Jakarta, MK Online - Idealnya, Calon Jaksa Agung yang dipilih adalah jaksa karier atau dari Korps Kejaksaan itu sendiri. Bagaimanapun, jaksa karier harus tetap diperhitungkan, meski selama ini belum membuktikan keberaniannya untuk melakukan gebrakan hukum. Bahkan ada anggapan umum, Jaksa Agung yang diambil dari Kejaksaan cenderung kurang kuat dan kurang bersih.
“Namun untuk saat sekarang, justru saya berpikir tidak mesti dari Jaksa Karier. Bagi saya, apakah nantinya yang terpilih jaksa karier atau jaksa non-karier, yang terpenting adalah orangnya harus berani membuat gebrakan hukum, bukan sekadar bersih,” ungkap Ketua Mahkamah Konstitusi (MK) Mahfud MD saat menjadi narasumber acara “Suara Anda” Metro TV Jakarta secara live, Jumat (17/9) malam.
Lebih lanjut Mahfud mengatakan, selama ini ia mengamati beberapa Jaksa Agung yang terpilih merupakan sosok yang bersih.
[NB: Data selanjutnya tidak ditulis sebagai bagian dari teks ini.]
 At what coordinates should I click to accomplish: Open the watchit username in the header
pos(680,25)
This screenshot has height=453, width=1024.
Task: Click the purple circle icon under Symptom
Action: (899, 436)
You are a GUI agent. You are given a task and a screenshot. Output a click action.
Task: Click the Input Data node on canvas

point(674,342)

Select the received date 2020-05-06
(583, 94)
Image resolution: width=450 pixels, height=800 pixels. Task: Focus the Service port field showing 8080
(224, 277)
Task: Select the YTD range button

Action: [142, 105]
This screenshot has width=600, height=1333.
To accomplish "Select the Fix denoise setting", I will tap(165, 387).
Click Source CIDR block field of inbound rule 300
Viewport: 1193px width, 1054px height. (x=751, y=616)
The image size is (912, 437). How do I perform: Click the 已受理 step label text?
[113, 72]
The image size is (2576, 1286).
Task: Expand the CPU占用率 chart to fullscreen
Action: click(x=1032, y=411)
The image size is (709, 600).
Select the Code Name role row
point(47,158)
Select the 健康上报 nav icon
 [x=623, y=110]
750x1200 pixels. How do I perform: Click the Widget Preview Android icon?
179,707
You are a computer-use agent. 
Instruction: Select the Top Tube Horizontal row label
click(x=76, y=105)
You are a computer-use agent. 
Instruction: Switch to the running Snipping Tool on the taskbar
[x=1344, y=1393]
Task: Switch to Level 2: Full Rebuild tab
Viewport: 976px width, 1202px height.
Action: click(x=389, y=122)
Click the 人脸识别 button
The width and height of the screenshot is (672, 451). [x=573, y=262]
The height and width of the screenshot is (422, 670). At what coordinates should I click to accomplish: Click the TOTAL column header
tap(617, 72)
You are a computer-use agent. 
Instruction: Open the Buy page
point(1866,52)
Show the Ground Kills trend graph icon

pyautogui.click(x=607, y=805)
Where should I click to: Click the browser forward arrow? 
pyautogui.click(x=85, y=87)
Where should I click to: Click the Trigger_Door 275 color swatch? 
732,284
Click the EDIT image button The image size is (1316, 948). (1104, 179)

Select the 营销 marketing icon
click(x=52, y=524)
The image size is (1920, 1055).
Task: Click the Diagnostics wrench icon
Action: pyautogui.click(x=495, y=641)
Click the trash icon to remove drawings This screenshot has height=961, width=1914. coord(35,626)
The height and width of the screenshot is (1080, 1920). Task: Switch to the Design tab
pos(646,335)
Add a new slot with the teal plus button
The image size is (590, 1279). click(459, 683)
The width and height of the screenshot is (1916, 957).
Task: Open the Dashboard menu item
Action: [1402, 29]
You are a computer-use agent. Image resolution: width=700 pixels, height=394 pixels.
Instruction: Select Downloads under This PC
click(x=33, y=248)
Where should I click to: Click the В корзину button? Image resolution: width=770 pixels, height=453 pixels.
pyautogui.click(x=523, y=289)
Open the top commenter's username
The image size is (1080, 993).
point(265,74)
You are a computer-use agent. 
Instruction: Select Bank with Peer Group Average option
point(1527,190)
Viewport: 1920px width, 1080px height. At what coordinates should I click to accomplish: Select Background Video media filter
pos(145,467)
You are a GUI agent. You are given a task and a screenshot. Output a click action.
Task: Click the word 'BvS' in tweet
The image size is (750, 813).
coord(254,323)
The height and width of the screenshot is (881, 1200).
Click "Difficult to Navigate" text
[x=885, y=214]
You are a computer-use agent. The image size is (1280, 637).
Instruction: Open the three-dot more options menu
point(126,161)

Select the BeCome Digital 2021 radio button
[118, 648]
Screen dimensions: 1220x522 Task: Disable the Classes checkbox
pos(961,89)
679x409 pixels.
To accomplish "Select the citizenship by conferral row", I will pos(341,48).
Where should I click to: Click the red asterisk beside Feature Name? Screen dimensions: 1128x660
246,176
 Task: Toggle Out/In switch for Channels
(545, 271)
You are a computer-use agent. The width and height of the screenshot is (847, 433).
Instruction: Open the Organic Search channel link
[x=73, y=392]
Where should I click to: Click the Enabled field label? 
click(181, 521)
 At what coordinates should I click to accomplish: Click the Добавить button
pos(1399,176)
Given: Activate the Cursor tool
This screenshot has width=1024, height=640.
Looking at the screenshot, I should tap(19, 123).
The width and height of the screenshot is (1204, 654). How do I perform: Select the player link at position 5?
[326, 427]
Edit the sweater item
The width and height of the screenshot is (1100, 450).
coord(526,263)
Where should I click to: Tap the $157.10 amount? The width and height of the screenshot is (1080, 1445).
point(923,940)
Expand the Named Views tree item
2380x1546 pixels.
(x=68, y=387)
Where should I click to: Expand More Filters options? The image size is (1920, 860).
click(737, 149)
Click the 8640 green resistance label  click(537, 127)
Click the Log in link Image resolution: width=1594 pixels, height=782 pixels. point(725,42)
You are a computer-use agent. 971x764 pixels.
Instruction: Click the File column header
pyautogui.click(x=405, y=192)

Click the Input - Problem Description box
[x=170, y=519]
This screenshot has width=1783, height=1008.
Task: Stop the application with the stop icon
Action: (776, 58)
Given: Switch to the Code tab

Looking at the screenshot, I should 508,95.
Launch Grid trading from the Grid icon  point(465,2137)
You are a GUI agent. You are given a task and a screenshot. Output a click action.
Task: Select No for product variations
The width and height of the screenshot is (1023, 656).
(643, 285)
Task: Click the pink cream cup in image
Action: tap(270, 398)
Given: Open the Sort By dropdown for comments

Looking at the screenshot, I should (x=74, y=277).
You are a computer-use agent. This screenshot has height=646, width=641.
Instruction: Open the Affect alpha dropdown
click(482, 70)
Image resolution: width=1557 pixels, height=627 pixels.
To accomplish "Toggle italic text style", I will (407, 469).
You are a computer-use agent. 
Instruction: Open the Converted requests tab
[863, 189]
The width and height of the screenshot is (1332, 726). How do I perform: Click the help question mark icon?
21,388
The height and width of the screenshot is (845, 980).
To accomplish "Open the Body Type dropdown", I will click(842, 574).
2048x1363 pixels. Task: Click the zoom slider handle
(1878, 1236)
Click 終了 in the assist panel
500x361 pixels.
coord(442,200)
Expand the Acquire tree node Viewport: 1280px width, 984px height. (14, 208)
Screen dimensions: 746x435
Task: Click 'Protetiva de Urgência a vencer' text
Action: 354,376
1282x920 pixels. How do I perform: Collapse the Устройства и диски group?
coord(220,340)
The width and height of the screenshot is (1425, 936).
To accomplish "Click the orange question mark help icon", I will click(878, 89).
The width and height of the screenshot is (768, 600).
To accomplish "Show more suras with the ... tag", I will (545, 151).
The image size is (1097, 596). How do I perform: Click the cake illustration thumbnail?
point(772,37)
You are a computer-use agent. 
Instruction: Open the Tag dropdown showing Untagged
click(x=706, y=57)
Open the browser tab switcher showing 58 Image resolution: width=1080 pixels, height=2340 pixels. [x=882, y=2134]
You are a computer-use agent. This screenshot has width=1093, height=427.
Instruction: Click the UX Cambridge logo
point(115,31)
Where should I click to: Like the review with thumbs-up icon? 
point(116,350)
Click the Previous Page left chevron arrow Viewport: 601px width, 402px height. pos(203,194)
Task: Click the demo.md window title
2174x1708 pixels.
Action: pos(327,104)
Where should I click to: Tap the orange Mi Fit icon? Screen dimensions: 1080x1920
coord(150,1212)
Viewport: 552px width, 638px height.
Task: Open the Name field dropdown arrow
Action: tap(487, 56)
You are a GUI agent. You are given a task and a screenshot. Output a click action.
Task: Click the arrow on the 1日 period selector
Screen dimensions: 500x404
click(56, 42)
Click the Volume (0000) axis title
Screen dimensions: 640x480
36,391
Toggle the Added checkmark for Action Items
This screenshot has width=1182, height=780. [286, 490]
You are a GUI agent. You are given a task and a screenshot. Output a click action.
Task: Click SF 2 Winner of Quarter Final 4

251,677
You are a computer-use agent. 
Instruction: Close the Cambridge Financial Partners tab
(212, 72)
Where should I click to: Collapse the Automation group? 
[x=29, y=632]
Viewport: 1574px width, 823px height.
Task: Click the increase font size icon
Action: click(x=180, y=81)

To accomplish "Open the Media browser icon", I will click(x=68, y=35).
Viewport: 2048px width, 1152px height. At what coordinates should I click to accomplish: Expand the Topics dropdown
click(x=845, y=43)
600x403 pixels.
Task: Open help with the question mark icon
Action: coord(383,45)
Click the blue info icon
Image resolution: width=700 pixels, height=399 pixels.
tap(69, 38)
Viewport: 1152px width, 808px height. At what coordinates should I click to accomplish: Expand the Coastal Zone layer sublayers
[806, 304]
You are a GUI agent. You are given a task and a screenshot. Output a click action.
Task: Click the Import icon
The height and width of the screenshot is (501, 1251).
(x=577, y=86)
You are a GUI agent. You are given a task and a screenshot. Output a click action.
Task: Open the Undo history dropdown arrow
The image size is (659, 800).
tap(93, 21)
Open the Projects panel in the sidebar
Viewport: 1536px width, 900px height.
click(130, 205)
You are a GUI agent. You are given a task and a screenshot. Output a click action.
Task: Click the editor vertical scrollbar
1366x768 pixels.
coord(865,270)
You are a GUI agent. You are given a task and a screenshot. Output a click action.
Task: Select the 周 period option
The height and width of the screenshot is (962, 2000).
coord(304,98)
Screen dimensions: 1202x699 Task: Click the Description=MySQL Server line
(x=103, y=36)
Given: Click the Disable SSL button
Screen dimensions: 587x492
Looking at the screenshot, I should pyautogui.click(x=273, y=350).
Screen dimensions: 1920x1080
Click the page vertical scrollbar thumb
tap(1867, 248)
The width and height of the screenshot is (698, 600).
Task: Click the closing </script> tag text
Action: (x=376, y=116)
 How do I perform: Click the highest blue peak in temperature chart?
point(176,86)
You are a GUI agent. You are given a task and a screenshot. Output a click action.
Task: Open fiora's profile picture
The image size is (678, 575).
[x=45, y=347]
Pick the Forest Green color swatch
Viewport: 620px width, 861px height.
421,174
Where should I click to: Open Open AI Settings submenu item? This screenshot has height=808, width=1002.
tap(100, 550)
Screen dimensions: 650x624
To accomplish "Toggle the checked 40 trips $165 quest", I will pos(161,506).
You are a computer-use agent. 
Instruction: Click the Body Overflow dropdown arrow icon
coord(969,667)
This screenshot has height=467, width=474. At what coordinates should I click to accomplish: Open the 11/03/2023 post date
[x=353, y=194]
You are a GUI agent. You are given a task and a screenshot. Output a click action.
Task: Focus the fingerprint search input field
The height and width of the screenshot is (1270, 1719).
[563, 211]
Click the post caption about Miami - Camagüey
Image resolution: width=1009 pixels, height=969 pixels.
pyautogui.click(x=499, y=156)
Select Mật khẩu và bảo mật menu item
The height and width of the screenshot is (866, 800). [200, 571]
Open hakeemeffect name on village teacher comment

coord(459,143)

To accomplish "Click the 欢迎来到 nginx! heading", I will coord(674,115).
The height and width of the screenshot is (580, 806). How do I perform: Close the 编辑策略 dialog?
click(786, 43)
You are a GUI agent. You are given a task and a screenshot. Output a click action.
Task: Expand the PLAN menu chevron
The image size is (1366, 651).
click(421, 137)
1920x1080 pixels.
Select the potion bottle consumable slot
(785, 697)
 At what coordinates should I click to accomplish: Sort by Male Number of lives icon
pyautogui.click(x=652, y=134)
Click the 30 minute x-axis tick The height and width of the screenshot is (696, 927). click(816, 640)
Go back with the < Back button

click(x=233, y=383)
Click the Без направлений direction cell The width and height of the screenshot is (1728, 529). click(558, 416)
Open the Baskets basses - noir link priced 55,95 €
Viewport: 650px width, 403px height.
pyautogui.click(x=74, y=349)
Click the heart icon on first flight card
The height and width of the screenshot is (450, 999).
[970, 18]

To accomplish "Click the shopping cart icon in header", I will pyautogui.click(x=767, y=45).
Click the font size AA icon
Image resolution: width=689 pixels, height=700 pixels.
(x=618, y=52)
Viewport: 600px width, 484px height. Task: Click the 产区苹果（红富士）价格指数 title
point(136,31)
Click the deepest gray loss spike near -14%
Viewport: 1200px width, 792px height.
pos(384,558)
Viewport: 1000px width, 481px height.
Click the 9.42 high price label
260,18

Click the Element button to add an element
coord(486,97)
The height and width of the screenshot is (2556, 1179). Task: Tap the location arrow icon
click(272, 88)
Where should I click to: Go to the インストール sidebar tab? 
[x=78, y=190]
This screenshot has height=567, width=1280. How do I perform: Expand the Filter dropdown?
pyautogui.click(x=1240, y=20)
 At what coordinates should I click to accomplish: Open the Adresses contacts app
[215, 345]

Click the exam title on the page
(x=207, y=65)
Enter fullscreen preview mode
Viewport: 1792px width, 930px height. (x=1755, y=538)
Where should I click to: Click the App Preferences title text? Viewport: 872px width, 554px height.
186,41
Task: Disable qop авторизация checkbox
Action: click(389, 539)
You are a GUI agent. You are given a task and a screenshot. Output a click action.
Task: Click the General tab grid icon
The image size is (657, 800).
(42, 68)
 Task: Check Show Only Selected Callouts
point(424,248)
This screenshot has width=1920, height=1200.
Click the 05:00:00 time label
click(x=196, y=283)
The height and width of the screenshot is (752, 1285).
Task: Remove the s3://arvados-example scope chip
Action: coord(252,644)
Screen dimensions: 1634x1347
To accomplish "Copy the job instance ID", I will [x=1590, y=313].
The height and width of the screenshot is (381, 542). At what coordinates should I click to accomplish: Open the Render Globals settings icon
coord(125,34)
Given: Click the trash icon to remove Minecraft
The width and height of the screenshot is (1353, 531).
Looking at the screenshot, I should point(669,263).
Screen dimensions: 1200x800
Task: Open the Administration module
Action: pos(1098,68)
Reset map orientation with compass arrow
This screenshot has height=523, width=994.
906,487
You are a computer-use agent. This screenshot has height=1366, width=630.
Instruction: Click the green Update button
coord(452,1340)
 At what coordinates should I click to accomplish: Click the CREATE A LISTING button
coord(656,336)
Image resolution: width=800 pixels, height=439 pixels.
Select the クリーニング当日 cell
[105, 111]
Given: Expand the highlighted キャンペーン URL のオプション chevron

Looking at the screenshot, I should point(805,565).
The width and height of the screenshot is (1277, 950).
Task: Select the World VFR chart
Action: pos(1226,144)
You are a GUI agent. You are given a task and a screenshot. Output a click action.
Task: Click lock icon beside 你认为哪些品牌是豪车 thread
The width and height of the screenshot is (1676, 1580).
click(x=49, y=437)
Namun untuk masalah keberanian membuat gebrakan hukum, ia justru ragu. “Seorang pimpinan seharusnya merasa bangga kalau bisa membersihkan ke dalam,” ujar Mahfud lagi.
Dari delapan nama Calon Jaksa Agung yang sudah diajukan oleh Jaksa Agung Hendarman Supanji, Mahfud menilai calon-calon Jaksa Agung tersebut tidak memenuhi kriteria ‘Pendekar Hukum’ seperti diharapkan oleh masyarakat.
“Salehnya terlalu ke dalam. Artinya, mereka bersih untuk diri sendiri, tapi kurang membuat gebrakan hukum yang frontal,” tegas Mahfud yang didampingi narasumber lainnya, Fahri Hamzah Ketua Komisi III DPR dan Chuck Suryosumpeno Humas Persatuan Jaksa Indonesia.
Kendati begitu, menurut Mahfud, masalah pemilihan Jaksa Agung baru untuk menggantikan Jaksa Agung Hendarman Supanji, pada dasarnya yang menentukan penunjukkan Jaksa Agung baru adalah hak prerogatif Presiden.
Sementara itu dalam kesempatan acara tv itu, Fahri Hamzah mengatakan bahwa lebih baik tidak melihat segi teknis pemilihan jaksa karier atau jaksa non-karier, tetapi lebih melihat di mana kita berada sekarang.
“Di satu sisi, Kejaksaan tengah melakukan reformasi, perbaikan terus menerus mengenai birokrasi, struktur, termasuk juga soal kesejahteraan,” imbuh Fahri.
Namun di sisi lain, Fahri tak menampik adanya anggapan masyarakat mengenai kinerja Jaksa yang belum berubah, masih terbelenggu oleh praktik-praktik lama, sehingga membuat masyarakat menjadi ragu.
“Dengan demikian, ada tarik menarik antara Kejaksaan dengan masyarakat. Padahal suara masyarakat makin keras agar jaksa menjadi panglima atau penegak hukum negeri ini,” ucap Fahri.
Sedangkan narasumber lainnya, Chuck Suryosumpeno mengatakan adanya aspirasi dari anggota PJI (jaksa-jaksa di daerah) agar Presiden menunjuk Jaksa Agung dari kalangan internal. “Kami akan meneruskan aspirasi itu ke Presiden,” tandasnya. (Nano Tresna A.)